* _PASSAGE_

..............................

Becoming a DevOps engineer or joining a DevOps team is an excellent opportunity to expand your IT skills because the DevOps job description essentially includes the overseeing of both operations.

By: Sam Guckenheimer

DevOps is the union of people, process, and products to enable continuous delivery of value to our end users. The contraction of “Dev” and “Ops” refers to replacing siloed Development and Operations to create multidisciplinary teams that now work together with shared and efficient practices and tools. Essential DevOps practices include agile planning, continuous integration, continuous delivery, and monitoring of applications.

Getting to DevOps

Be not afraid of DevOps. Some teams are born to DevOps; some achieve DevOps; others have DevOps thrust upon them.3 What is DevOps? Why does DevOps matter? Why now? How do you achieve DevOps successfully? Those are the topics we’d like to look at.

Understand your Cycle Time

Let’s start with a basic assumption about software development. We’ll describe it with the OODA loop.4 Originally designed to keep fighter pilots from being shot out of the sky, the OODA loop is a good way to think about staying ahead of your competitors. You start with observation of business, market, needs, current user behavior, and available telemetry data. Then you orient with the enumeration of options for what you can deliver, perhaps with experiments. Next you decide what to pursue, and you act by delivering working software to real users. All of this occurs in some cycle time.

Become Data-Informed

Hopefully, you use data to inform what to do in your next cycle. Many experience reports tell us that roughly one-third of the deployments will have negative business results, roughly one third will have positive results, and one third will make no difference. Ideally, you would like to fail fast on those that don’t advance the business and double down on those that support the business. Sometimes this is called pivot or persevere.

Strive for Validated Learning

How quickly you can fail fast or double down is determined by how long that loop takes, or in lean terms, by your cycle time. Your cycle time determines how quickly you can gather feedback to determine what happens in the next loop. The feedback that you gather with each cycle should be real, actionable data. This is called validated learning.

Shorten Your Cycle Time

When you adopt DevOps practices, you shorten your cycle time by working in smaller batches, using more automation, hardening your release pipeline, improving your telemetry, and deploying more frequently.6

Optimize Validated Learning

The more frequently you deploy, the more you can experiment, the more opportunity you have to pivot or persevere, and to gain validated learning each cycle. This acceleration in validated learning is the value of improvement. Think of it as the sum of improvements that you achieve and the failures that you avoid.

..............................

* _RAW DATA_
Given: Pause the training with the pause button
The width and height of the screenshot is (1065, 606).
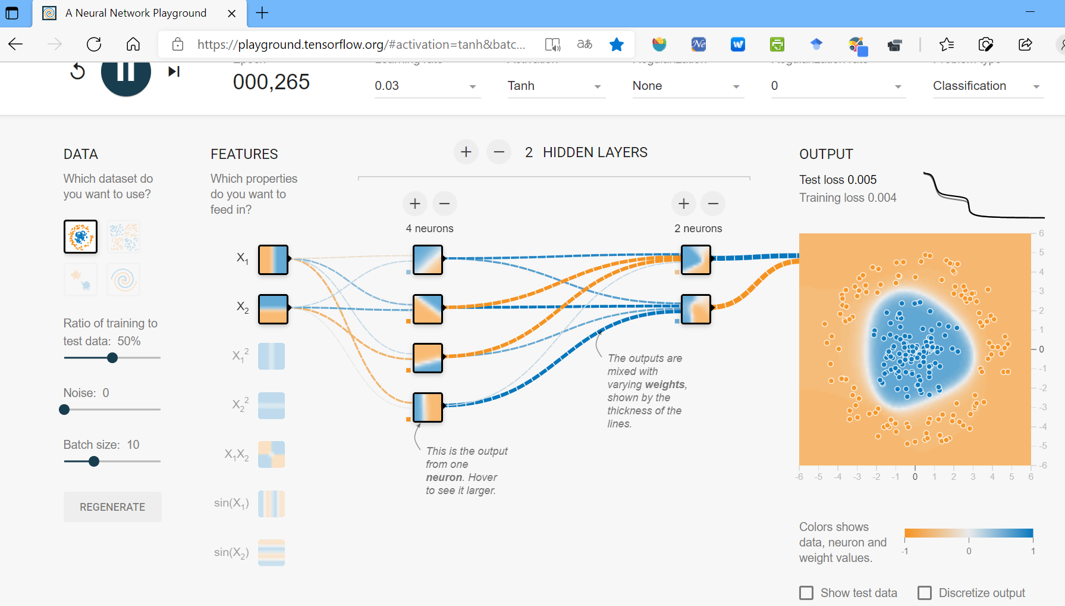Looking at the screenshot, I should click(x=125, y=73).
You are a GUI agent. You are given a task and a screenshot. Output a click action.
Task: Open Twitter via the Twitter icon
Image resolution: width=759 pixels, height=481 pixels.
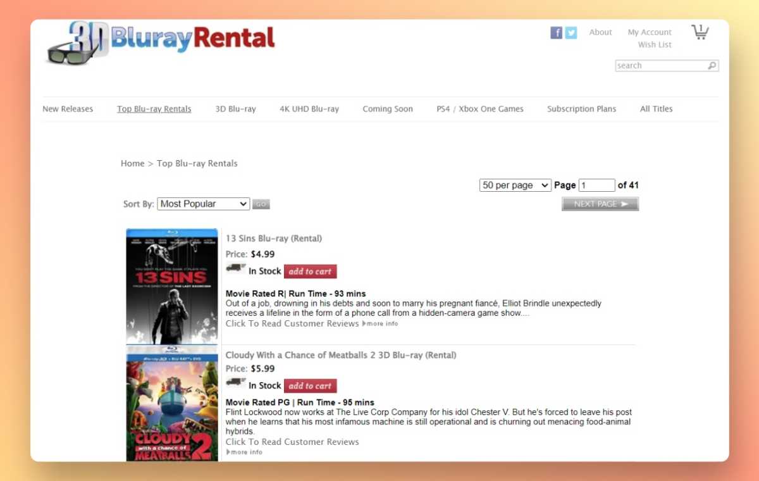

..............................

* _SHORT TASK_
According to the DevOps text, what are all the ways that adopting DevOps practices shortens your cycle time?

* _ANSWER FOR THIS EXERCISE_
- Working in smaller batches
- Using more automation
- Hardening your release pipeline
- Improving your telemetry
- Deploying more frequently